(Beginning of Document passage)

Collision tumours are extremely rare. They are defined by the presence of two tumours of different histological origin in the same organ.

Clinical case

A 71-year-old female with history of a carcinoid tumour removed 20 years ago without any recurrence. The patient was admitted with intestinal occlusion symptoms secondary to a right flank abdominal tumour. An exploratory laparotomy was performed, removing the tumour and applying optimal debulking.

The histopathological study reported bilateral ovary adenocarcinoma, as well as metastatic collision tumour of two histological types: well differentiated adenocarcinoma and a mixed malignant mesodermic Mullerian tumour.

The patient was treated with adjuvant chemotherapy with poor results (death in 24 months).

Conclusions

The presence of collision tumours is extremely rare. There are no statistics or specific treatment reported. Diagnosis is made with histopathology. At the moment, no similar cases have been reported.

Keywords:
Collision tumour
Carcinoma
Tumour mixed mesodermic
Resumen
Antecedentes

Los tumores de colisión son raros, se definen como la presencia de 2 tumores de diferente estirpe histológica en el mismo órgano o sitio.

Caso clínico

Se presenta el caso de una paciente femenina de 71 años, con antecedente de tumor carcinoide resecado hace 20 años, sin recidiva. La paciente presenta cuadro de oclusión intestinal secundario a tumor en flanco derecho del abdomen. Se le realiza laparotomía exploradora con resección del tumor, y citorreducción óptima. En el estudio histopatológico se encuentra adenocarcinoma de ovario bilateral, así como tumor de colisión en metástasis, el cual presenta 2 estirpes histológicas: adenocarcinoma bien diferenciado y tumor mixto maligno mülleriano mesodérmico. La paciente es enviada para quimioterapia adyuvante, presentando mala evolución. Murió a los 24 meses.

Conclusiones

La presencia de tumores de colisión es extremadamente rara, en la literatura no hay estadísticas ni tratamiento específico. Su diagnóstico es histopatológico. No se ha reportado ningún caso similar en la literatura médica.

(End of Document passage)

• **Exercise instructions**
1. According to the case report, how long ago had the patient's carcinoid tumor been removed?
2. Transcribe the case report word for word, taking in everything from "The patient was treated" down to "have been reported.".
3. Go on with the case report from the point where it stops.
The listing that comes next has no connection to the case report.

(Beginning of Data)

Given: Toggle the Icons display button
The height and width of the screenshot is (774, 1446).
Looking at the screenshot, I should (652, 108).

(End of Data)
(Beginning of Data)

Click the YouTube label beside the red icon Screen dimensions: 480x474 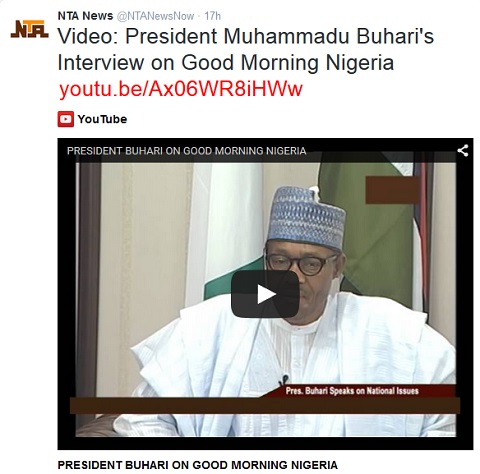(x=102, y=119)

(End of Data)

• **Task-by-task results**
1. It had been removed 20 years earlier.

2.
The patient was treated with adjuvant chemotherapy with poor results (death in 24 months).

Conclusions

The presence of collision tumours is extremely rare. There are no statistics or specific treatment reported. Diagnosis is made with histopathology. At the moment, no similar cases have been reported.

3.
Palabras clave:
Tumor de colisión
Carcinoma
Tumor mixto mesodérmico
Texto completo
Background

Collision tumours are highly rare neoplasias; there are few series and case reports on them in the English literature. The presence of several primary neoplasias in the same individual is a frequent occurrence; they can be synchronous (within a 6-month interval) or metachronous (within an interval longer than 6 months). However, the presence of two histological lineages in the same organ or place is called a collision tumour. Histologically, both populations collide without there being transition areas between them. They have been described as occurring in several places: the cardia, cervix, bladder, liver, lung, thyroids and biliary ducts. Most of them are carcinomas and sarcomas collisions or lymphomas collisions, and more infrequently, carcinomas collisions.1 There are several theories, such as the simultaneous proliferation of two different cell lines, a common origin from a pluripotent precursor cell that would differentiate into two components, or the casual development of two non-related tumours. Genetic predisposition, old age, exposure to environmental carcinogens, previous treatments with radiotherapy or chemotherapy and immunosuppression, among others, are all factors that increase the risk of developing these tumours.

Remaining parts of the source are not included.